Can a liquidator of a corporate trustee sell trust assets?

Articles, Restructuring + Insolvency

Justice Brereton’s decision in Stansfield DIY Wealth Pty Ltd (in liquidation) [2014] NSWSC 1484 has set a new precedent as to whether a liquidator of a corporate trustee is required to approach the Court in order to seek approval to sell trust assets.

Background

Stansfield DIY Wealth Pty Ltd (the company) had the sole function of acting as the trustee of the Elliot Stansfield Super Fund (the super fund). The company had no assets or liabilities save in its capacity as trustee of the super fund.

In 2013, the company was wound up by order of the Supreme Court of New South Wales.

The liquidator of the company then applied for directions as to whether the liquidator or the company could sell or otherwise deal with the property of the super fund to satisfy the creditors of the company.

A trustee’s power of sale

An insolvent trustee, and the administrator or liquidator appointed to that trustee, has a right of indemnity over trust assets and a lien to secure their equitable interest in trust assets.

As to whether trust assets might be sold to satisfy that interest, decisions preceding Stansfield recognised the power of an administrator or liquidator of an insolvent trustee company to sell trust assets under s 437A(1)(c) and s 477(2)(c) of the Corporations Act 2001 (Cth) (the Act). Further, these decisions suggested that the court need not be approached on every occasion to seek approval (see Apostolou v Va Corporation of Australia Pty Ltd [2010] FCA 64, Re Bacchus Distillery Pty Ltd (Administrators Appointed) [2014] VSC 111 and Kitay, in the matter of South West Kitchens [2014] FCA 670).
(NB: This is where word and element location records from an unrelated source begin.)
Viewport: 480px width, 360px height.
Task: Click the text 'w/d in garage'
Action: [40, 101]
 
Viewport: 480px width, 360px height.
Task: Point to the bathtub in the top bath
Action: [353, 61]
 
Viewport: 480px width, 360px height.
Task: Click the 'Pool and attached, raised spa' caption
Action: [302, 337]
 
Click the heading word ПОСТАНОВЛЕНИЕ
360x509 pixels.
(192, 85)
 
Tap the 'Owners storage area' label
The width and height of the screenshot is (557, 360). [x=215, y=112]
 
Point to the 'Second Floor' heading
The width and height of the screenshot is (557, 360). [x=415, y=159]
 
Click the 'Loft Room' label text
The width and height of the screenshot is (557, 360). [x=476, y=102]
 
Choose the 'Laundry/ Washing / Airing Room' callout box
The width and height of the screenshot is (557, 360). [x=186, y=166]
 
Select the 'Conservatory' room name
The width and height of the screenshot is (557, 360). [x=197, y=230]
However, in Stansfield, Brereton J held that:

…the equitable lien securing the trustee’s right of indemnity and exoneration does not of itself give the former trustee a power of sale; rather, it is a security which is enforceable by the trustee only by judicial sale or appointment of a receiver with a power of sale”

His Honour held that:

  1. contrary to Re Bacchus and Kitay, an insolvent trustee company cannot sell trust assets where it merely holds legal title to those assets;
  2. if the insolvent trustee company has a beneficial interest in the trust property, it may dispose of that beneficial interest;
  3. where a trustee or insolvency practitioner has a beneficial interest over the company’s assets arising by virtue of an equitable lien, the liquidator does not have the power to dispose of the assets secured by the equitable lien under s 477(2)(c) of the Act and said:

In my view s 477(2)(c) does not empower a liquidator to sell the beneficial interest in property that the company holds on trust, even if the company has an equitable charge over it, because the property is not itself “property of the company””.
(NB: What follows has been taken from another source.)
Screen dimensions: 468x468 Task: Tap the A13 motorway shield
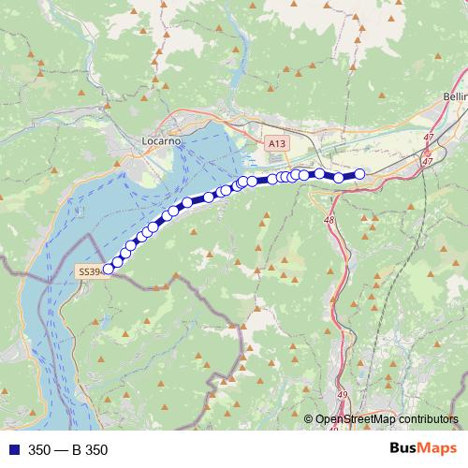click(x=275, y=144)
Can a corporate trustee in liquidation remain the trustee of a superannuation trust fund?

While many trust deeds prohibit a corporate trustee from remaining trustee of a superannuation trust if the company goes into liquidation, there was no such prohibition in the deed between the company and the super fund in Stansfield. However, as the company was the trustee of a self-managed superannuation fund, pursuant to s 120(2)(e) of the Superannuation Industry (Supervision) Act 1993 (Cth) the company became a ‘disqualified person’ upon commencement of the winding up. This meant that the company committed an offence under s 126K of the Superannuation Industry (Supervision) Act 1993 (Cth) if it was, or acted as, trustee of the super fund.

The court suggested that the prudent course of action would be for the company to resign as trustee of the super fund.
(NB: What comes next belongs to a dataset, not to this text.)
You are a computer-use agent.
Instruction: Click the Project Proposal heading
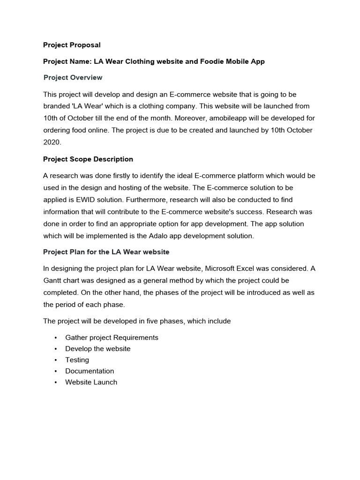[x=72, y=45]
Power of sale where the trustee has been placed into liquidation and ceases to be the trustee

While his Honour held in Stansfield that a liquidator was not empowered to sell the beneficial interest in property that the company holds on trust, he found that the liquidator would be justified in seeking orders that the liquidator be appointed as a receiver of the trust assets.

This would then allow the liquidator, as receiver, to realise the trust assets and apply the proceeds to discharge the liabilities of the company in liquidation, and likely the liquidators fees as well.

Practical implications

Prior to Stansfield there was a line of authority which seemed to recognise a power of a liquidator to sell trust assets under s 477(2)(c) of the Act, following the Stansfield decision it remains prudent for liquidators seeking to sell trust assets to apply to the Court to be appointed as receivers to recover their equitable interest in the trust assets.

Following the decision in Stansfield, this same approach was taken by Yates J in SMP Consolidated Pty Limited (in liquidation) v Posmot Pty Limited [2014] FCA 1382.